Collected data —
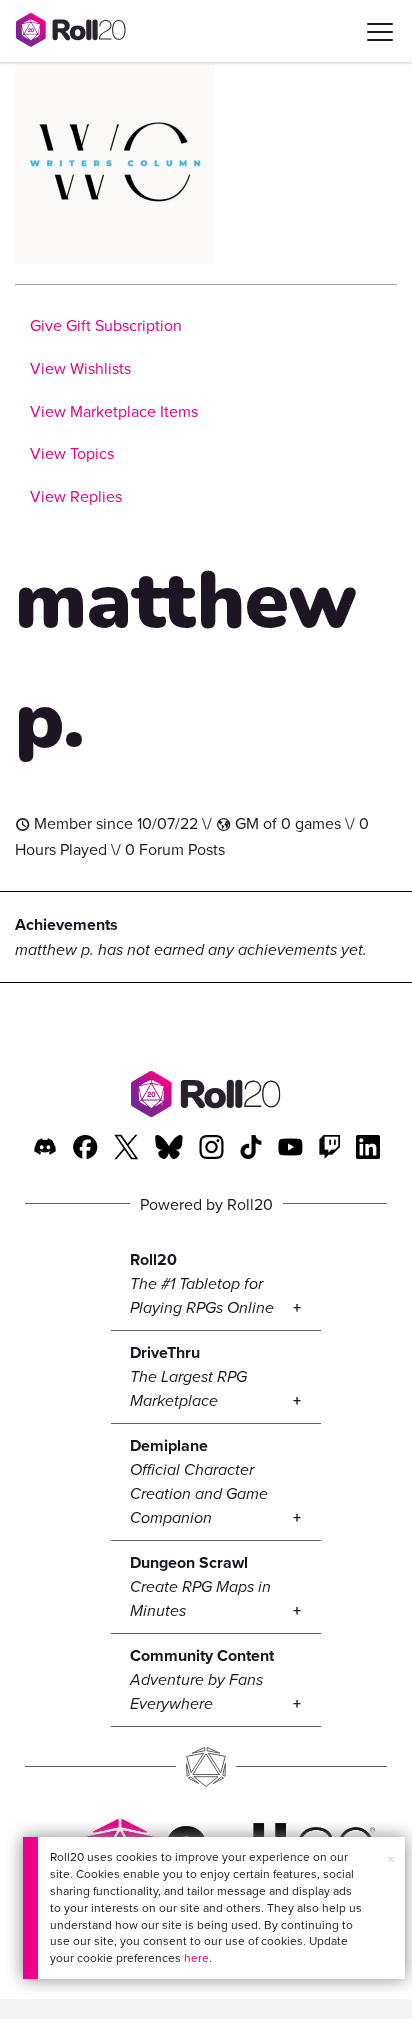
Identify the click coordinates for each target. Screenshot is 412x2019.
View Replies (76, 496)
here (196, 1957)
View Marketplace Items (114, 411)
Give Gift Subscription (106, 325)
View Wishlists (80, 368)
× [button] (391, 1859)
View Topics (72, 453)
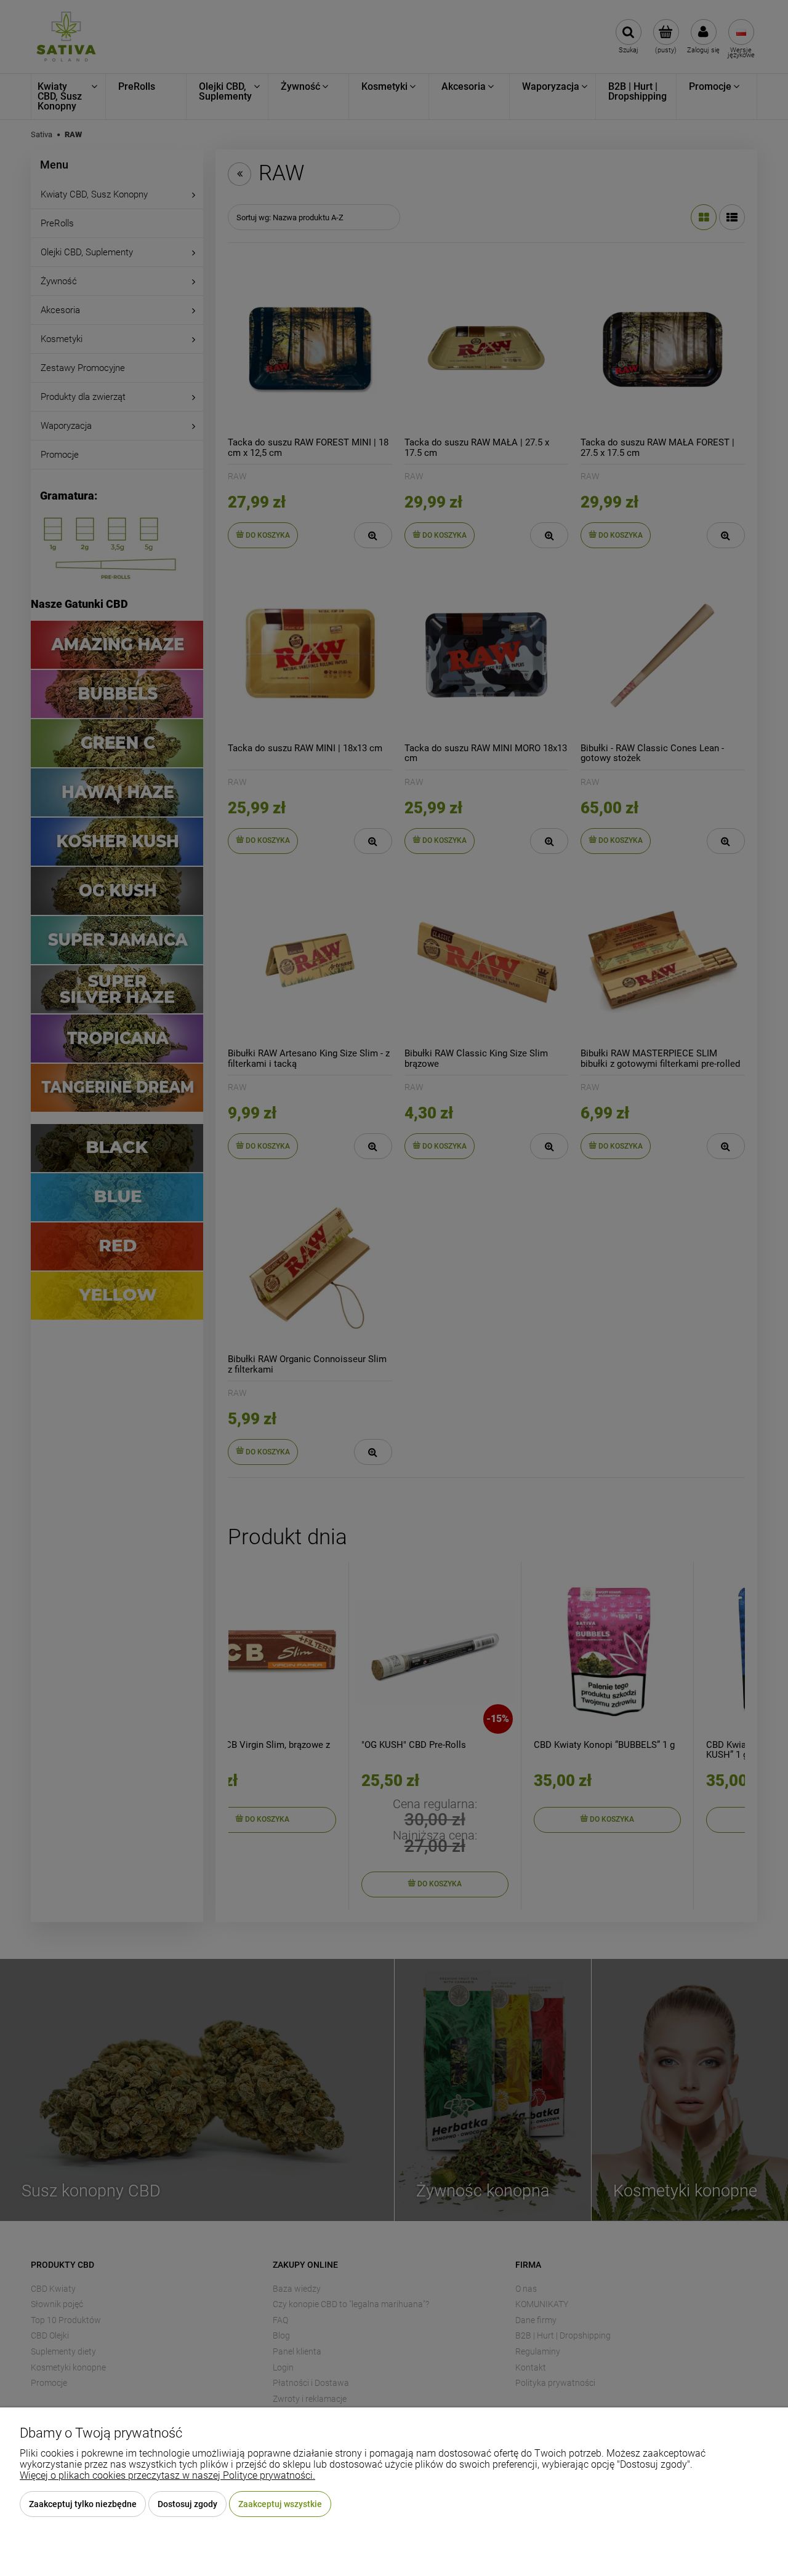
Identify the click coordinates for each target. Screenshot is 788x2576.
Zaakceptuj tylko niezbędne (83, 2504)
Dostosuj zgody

Exercise details — With images left out, the data must be transcribed exactly.

Response area —
Identify the click coordinates for each target. Screenshot is 412x2019.
View Replies (76, 496)
here (196, 1957)
View Marketplace Items (114, 411)
Give Gift Subscription (106, 325)
View Wishlists (80, 368)
× [button] (391, 1859)
View Topics (72, 453)
Identify the click coordinates for each target. Screenshot is 788x2576.
Zaakceptuj tylko niezbędne (83, 2504)
Dostosuj zgody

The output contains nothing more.